Calculadora de dosificador automático 🔬

Calcula la capacidad del dosificador de tabletas o el tamaño de celda del generador de cloro salino según volumen y nivel objetivo.

Cómo dimensionar un clorador salino (celda de sal)

Para dimensionar una celda de sal, empieza por tres datos: el volumen real de tu piscina en galones (o litros), tu clima y carga de bañistas, y la producción nominal de cloro de la celda, normalmente expresada en libras de cloro equivalente producidas por cada 24 horas. Mide el volumen con la calculadora de volumen de piscina en lugar de adivinarlo, porque una celda subdimensionada obliga a un funcionamiento continuo. Anota tu temperatura típica del agua y la exposición al sol: las piscinas cálidas, soleadas y muy usadas tienen una mayor demanda diaria de cloro, la cantidad de cloro libre que consumen cada día el sol, los bañistas y los restos orgánicos. La mayoría de las celdas se comercializan con un valor de 'tamaño máximo de piscina', pero esa cifra supone condiciones ideales y un funcionamiento de la bomba de 24 horas. Registra el tiempo de funcionamiento diario previsto de la bomba en horas, ya que la celda solo genera cloro mientras el agua fluye por ella. Por último, comprueba tu objetivo de estabilizador (ácido cianúrico), normalmente de 60 a 80 ppm en piscinas de sal, porque el CYA protege el cloro que produce la celda de ser destruido por los rayos UV en cuestión de minutos.

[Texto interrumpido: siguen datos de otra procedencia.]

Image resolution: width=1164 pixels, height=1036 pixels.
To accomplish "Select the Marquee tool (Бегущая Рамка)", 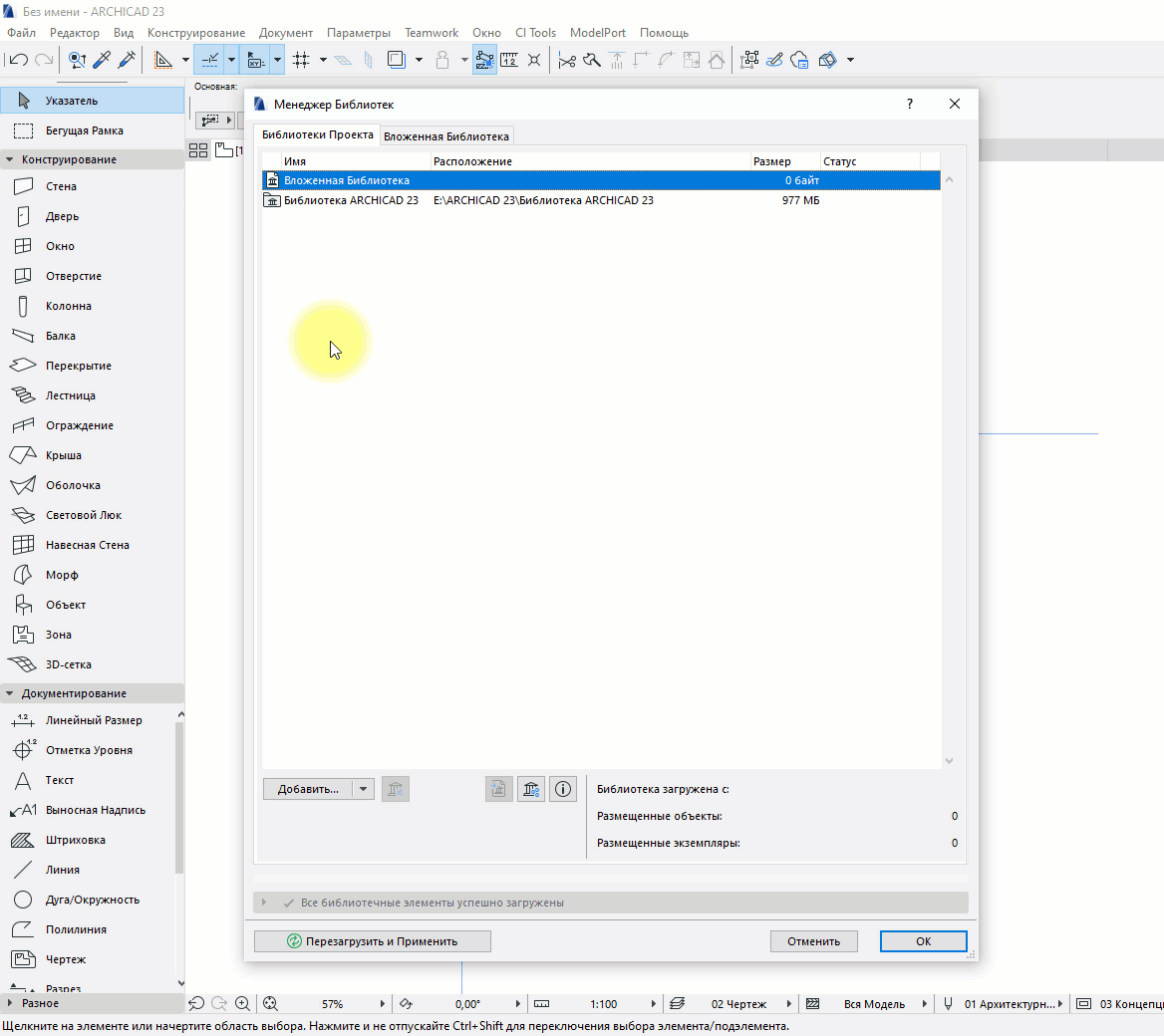I will (84, 130).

Método: estima la demanda diaria de cloro y luego elige una celda cuya producción nominal la supere con holgura. Una cifra de planificación común es de aproximadamente 2 ppm de cloro libre consumidas al día en verano. Conviértela a peso: 1 ppm en 10.000 gal (37.850 L) equivale a unas 0,0835 lb (37,85 g) de cloro. Ejemplo práctico, una piscina de 20.000 gal (75.700 L) que necesita 2 ppm/día: 20.000 / 10.000 x 2 x 0,0835 = unas 0,334 lb (151 g) de cloro al día. Una celda con un valor nominal de 1,0 lb/día lo entrega en unas 8 horas de bomba al 100% de producción, dejando margen para las olas de calor. Dimensionar la celda a entre 1,5 y 2 veces el volumen de tu piscina le permite cubrir la demanda con un ciclo de trabajo del 40-60%, así que funciona con suavidad y dura más. Si tu bomba funciona solo 8 horas, divide la producción diaria necesaria entre 8 para confirmar que la celda mantiene el ritmo.

La precisión importa porque una celda subdimensionada funcionando a tope desgasta prematuramente sus costosas placas de titanio y aun así puede dejar el agua poco desinfectada, con el riesgo de las algas y las enfermedades recreativas asociadas al agua sobre las que advierte la guía CDC Healthy Swimming. El error más común es confiar literalmente en el valor de la caja, ignorando que la demanda real se dispara con el calor, la lluvia y la carga de bañistas. Sobredimensiona siempre en lugar de subdimensionar, y mantén el CYA en rango para que el cloro producido realmente persista; sin estabilizador, una celda perfectamente dimensionada aún no puede mantener el cloro libre. Mantén la sal cerca del objetivo del fabricante (comúnmente alrededor de 3.200 ppm), ya que tanto una sal baja como una alta reducen la producción y pueden corroer el metal. Inspecciona las placas en busca de incrustaciones blancas de calcio cada pocos meses y límpialas solo según las instrucciones, ya que un lavado con ácido agresivo arranca el recubrimiento. Tras cualquier cambio, vuelve a medir el cloro libre después de un día completo de funcionamiento y ajusta el porcentaje de producción de forma gradual, no de golpe.

FAQ

¿Qué tamaño de celda salina necesito?

Elija siempre una celda dimensionada para al menos 1,5x a 2,0x el volumen real de su piscina. Una celda más grande cubre la demanda de cloro funcionando menos horas al día.

¿Cuánto duran las celdas salinas?

Las celdas salinas de alta calidad duran entre 3 y 7 años. La longevidad depende de la limpieza de las placas y de las horas diarias de funcionamiento.

¿Por qué mi celda salina no produce cloro?

Compruebe niveles bajos de sal, agua fría (por debajo de 60°F) o incrustaciones de calcio en las placas. Asegúrese también de que el estabilizante (CYA) sea suficiente para proteger el cloro producido.